(Pixel coordinate grounding data)
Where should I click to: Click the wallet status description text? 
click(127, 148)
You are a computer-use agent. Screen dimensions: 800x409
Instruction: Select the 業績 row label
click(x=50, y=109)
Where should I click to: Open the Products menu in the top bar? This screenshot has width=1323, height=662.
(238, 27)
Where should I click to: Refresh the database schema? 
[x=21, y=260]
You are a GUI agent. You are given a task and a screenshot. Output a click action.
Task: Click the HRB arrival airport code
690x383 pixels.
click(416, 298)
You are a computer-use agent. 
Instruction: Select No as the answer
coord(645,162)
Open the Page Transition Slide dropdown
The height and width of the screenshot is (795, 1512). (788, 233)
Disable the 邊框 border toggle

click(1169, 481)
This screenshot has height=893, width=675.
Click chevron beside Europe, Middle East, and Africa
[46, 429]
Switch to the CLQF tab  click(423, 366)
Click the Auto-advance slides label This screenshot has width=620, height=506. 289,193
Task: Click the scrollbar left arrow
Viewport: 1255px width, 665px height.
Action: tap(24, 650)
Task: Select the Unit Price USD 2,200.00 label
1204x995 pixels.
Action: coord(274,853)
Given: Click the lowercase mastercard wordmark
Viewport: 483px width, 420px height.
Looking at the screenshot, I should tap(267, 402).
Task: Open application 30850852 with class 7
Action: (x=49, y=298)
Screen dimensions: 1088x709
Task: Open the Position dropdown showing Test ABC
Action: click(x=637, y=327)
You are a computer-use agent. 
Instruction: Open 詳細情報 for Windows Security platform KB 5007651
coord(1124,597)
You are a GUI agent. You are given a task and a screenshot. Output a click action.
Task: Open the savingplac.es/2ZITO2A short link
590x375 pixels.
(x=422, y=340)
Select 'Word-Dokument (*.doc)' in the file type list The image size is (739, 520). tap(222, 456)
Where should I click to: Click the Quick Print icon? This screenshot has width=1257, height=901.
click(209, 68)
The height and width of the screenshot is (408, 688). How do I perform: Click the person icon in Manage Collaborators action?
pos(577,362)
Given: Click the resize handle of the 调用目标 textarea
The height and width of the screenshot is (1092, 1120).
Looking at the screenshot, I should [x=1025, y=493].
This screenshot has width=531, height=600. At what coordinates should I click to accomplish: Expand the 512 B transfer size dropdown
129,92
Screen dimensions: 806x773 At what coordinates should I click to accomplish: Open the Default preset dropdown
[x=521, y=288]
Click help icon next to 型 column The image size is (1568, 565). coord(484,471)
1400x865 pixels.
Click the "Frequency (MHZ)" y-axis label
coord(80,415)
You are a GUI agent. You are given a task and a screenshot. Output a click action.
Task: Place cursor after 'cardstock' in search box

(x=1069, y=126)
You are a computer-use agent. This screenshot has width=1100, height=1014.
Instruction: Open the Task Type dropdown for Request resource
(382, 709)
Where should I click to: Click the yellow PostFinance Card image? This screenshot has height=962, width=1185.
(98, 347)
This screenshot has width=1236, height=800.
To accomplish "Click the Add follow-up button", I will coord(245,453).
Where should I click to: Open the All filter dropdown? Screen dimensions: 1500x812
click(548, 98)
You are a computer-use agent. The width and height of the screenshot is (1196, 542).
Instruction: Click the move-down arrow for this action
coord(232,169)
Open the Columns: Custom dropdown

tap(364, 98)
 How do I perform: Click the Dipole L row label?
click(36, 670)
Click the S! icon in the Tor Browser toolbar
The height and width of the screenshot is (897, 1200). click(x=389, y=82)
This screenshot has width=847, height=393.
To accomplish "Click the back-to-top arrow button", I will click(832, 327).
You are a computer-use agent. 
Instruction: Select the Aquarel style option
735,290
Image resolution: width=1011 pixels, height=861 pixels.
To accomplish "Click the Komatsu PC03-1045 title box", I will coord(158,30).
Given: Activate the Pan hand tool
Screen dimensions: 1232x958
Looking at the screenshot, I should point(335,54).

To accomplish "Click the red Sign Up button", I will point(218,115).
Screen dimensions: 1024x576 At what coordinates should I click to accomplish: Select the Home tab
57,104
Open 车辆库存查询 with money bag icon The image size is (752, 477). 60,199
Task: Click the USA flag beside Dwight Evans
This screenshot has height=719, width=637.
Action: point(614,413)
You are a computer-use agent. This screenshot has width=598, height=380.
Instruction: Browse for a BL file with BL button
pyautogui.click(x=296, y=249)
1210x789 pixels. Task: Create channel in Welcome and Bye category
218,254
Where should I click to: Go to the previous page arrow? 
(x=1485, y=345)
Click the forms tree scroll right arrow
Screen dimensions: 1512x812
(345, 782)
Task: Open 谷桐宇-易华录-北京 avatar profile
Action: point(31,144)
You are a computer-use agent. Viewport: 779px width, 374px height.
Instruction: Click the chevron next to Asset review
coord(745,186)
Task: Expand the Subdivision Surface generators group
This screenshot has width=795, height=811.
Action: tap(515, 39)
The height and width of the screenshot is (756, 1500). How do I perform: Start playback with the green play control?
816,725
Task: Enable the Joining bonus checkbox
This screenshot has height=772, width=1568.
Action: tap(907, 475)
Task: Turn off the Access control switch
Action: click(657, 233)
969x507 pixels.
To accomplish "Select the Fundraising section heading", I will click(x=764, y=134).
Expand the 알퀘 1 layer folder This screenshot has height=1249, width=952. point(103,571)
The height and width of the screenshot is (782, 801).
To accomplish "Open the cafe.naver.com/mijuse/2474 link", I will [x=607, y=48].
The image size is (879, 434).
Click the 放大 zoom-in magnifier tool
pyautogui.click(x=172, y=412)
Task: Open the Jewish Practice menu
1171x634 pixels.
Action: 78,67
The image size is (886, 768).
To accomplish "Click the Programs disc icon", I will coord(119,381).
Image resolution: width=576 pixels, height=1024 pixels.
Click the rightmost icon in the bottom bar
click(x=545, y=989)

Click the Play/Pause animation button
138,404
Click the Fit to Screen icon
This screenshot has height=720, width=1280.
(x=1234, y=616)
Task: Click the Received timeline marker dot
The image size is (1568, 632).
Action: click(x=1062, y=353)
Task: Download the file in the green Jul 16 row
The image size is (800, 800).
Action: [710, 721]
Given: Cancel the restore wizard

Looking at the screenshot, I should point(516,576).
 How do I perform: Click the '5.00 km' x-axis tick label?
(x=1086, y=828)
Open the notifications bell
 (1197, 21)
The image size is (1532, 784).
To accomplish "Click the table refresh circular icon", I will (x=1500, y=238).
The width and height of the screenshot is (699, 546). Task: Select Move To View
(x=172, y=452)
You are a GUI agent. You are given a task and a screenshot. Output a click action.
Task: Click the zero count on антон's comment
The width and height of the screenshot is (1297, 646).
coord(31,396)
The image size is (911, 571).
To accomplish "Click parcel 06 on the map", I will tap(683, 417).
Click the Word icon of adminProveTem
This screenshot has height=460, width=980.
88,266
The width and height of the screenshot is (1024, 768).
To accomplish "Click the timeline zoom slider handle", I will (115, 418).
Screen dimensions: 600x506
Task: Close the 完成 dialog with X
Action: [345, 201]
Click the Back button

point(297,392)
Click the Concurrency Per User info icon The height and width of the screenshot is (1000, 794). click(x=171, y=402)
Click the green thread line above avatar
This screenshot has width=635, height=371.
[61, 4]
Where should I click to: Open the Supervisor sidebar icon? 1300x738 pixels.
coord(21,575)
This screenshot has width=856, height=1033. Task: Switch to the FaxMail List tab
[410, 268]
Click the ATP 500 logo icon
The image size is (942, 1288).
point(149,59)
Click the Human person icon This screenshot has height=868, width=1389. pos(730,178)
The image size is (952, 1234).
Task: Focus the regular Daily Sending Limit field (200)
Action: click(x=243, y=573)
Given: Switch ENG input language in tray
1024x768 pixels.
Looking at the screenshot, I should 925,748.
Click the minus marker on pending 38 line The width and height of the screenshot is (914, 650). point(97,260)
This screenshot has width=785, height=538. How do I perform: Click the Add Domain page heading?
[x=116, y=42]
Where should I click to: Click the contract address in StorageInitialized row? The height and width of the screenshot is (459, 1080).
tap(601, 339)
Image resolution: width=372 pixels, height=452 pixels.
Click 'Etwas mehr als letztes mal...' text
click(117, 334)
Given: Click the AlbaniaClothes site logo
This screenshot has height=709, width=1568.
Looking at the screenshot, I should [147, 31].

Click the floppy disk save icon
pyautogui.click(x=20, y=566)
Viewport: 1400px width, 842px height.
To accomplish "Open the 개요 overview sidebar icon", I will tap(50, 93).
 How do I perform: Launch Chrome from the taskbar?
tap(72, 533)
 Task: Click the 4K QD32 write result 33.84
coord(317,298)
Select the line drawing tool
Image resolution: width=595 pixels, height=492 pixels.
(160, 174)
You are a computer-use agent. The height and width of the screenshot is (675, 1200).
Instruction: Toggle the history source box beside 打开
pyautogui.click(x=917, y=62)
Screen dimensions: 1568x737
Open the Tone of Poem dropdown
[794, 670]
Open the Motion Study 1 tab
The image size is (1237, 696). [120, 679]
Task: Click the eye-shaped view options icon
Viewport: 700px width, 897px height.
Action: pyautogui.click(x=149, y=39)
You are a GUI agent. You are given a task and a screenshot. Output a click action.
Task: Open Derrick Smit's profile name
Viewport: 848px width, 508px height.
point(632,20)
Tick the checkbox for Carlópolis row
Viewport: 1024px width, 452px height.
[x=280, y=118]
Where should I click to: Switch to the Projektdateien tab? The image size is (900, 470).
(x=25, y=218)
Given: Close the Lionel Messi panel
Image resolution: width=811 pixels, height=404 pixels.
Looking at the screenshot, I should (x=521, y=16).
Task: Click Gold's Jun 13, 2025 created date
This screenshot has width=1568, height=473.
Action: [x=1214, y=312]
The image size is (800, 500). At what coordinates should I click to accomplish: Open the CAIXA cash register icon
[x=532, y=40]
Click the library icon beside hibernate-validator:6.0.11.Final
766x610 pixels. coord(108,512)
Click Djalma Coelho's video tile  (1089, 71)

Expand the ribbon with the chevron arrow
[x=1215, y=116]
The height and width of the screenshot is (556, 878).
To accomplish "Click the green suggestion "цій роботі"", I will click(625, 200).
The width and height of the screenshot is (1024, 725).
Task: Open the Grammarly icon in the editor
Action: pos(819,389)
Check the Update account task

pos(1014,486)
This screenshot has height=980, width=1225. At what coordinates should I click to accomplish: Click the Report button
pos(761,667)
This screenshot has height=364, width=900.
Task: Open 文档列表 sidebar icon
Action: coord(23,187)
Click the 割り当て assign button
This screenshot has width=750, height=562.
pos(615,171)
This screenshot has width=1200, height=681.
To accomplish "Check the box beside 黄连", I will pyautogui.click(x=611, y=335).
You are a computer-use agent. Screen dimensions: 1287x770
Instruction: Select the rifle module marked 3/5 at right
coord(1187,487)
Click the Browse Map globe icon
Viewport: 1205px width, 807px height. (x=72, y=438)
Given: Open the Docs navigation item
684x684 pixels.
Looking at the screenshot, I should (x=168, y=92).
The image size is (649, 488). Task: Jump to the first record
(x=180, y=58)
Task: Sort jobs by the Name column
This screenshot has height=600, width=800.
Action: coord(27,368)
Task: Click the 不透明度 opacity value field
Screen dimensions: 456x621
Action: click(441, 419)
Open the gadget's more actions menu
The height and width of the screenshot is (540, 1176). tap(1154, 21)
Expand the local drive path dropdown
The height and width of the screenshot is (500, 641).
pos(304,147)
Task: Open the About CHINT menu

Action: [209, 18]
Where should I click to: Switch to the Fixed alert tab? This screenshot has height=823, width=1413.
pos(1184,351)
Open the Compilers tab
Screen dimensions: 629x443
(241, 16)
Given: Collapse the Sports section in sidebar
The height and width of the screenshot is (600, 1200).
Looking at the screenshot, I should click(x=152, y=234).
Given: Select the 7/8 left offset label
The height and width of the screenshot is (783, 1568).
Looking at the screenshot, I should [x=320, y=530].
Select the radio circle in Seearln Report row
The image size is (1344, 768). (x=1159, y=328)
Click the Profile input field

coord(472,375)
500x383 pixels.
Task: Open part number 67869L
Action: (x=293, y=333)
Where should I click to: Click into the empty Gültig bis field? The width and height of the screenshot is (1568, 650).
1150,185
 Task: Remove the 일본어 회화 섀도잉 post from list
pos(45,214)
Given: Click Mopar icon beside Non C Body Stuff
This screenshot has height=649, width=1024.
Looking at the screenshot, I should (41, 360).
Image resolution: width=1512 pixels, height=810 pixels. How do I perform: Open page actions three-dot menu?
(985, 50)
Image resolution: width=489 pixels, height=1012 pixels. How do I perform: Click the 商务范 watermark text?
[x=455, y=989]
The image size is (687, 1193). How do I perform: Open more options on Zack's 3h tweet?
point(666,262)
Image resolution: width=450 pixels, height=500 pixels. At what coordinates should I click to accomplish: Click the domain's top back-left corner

Required work
Up to and including the line with "This screenshot has height=893, width=675.", repeat the data exactly, starting from its first line; nothing else belongs in the response.

Written solution
Where should I click to: Click the wallet status description text? 
click(127, 148)
You are a computer-use agent. Screen dimensions: 800x409
Instruction: Select the 業績 row label
click(x=50, y=109)
Where should I click to: Open the Products menu in the top bar? This screenshot has width=1323, height=662.
(238, 27)
Where should I click to: Refresh the database schema? 
[x=21, y=260]
You are a GUI agent. You are given a task and a screenshot. Output a click action.
Task: Click the HRB arrival airport code
690x383 pixels.
click(416, 298)
You are a computer-use agent. 
Instruction: Select No as the answer
coord(645,162)
Open the Page Transition Slide dropdown
The height and width of the screenshot is (795, 1512). (788, 233)
Disable the 邊框 border toggle

click(1169, 481)
This screenshot has height=893, width=675.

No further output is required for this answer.